From a paper by Yushi Xu, Baifan Chen, Jionghao Huang, Qingsha Hu, and Shuning Kong:

“This study innovatively combines the structural vector autoregression model with a novel frequency connectedness approach to explore the dynamic connectedness between heterogeneous oil price shocks and inflation across both developed and emerging economies. By investigating the connectedness relationship between oil shocks and inflation from the G7 (Group of Seven countries) and BRICS (Brazil, Russia, India, China, and South Africa) countries, our findings reveal a significantly dynamic heterogeneous oil–inflation nexus. Firstly, our analysis reveals that oil supply shocks predominantly serve as receivers of inflation, whereas aggregate demand and oil-specific demand shocks primarily act as transmitters.
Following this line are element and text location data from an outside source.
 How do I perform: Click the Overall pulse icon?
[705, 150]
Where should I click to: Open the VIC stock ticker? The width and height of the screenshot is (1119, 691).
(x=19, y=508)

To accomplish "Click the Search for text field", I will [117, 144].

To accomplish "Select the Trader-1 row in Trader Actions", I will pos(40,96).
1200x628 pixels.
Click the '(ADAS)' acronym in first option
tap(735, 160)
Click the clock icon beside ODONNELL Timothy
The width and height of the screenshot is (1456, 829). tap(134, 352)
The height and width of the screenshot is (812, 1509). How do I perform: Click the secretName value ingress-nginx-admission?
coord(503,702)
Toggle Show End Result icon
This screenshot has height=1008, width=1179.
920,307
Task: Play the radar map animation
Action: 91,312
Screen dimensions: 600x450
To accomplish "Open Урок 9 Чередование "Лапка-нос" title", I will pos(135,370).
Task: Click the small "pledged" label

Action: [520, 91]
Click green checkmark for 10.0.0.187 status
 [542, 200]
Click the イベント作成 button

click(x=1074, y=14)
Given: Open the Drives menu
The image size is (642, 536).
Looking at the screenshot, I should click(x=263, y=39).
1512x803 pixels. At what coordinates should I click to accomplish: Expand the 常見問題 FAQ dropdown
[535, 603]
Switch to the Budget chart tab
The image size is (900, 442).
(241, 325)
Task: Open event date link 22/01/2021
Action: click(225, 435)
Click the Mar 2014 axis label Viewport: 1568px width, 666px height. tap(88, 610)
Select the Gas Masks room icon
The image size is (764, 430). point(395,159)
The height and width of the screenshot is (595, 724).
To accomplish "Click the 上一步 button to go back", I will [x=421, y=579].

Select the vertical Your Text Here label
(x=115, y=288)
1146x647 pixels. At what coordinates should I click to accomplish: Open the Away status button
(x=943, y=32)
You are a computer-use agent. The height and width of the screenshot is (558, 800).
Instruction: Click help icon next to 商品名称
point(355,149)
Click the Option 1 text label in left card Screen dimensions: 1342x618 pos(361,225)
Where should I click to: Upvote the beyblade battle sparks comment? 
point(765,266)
Additionally, the connectedness between oil price shocks and inflation is mainly driven by long-term factors and exhibits notable time-varying characteristics, with significant increases in connectedness strength observed during periods of oil and financial crises. Lastly, our study shows that developed economies are more inclined to transmit shocks to the global crude oil market, while their vulnerability to external shocks from the international crude oil market is markedly heightened by greater resource dependence and a lack of self-sufficiency. This study not only provides a new perspective on understanding the intricate relationship between oil price shocks and inflation but also offers a crucial theoretical framework and empirical evidence to assist policymakers and investors in navigating the fluctuations of the global energy market.”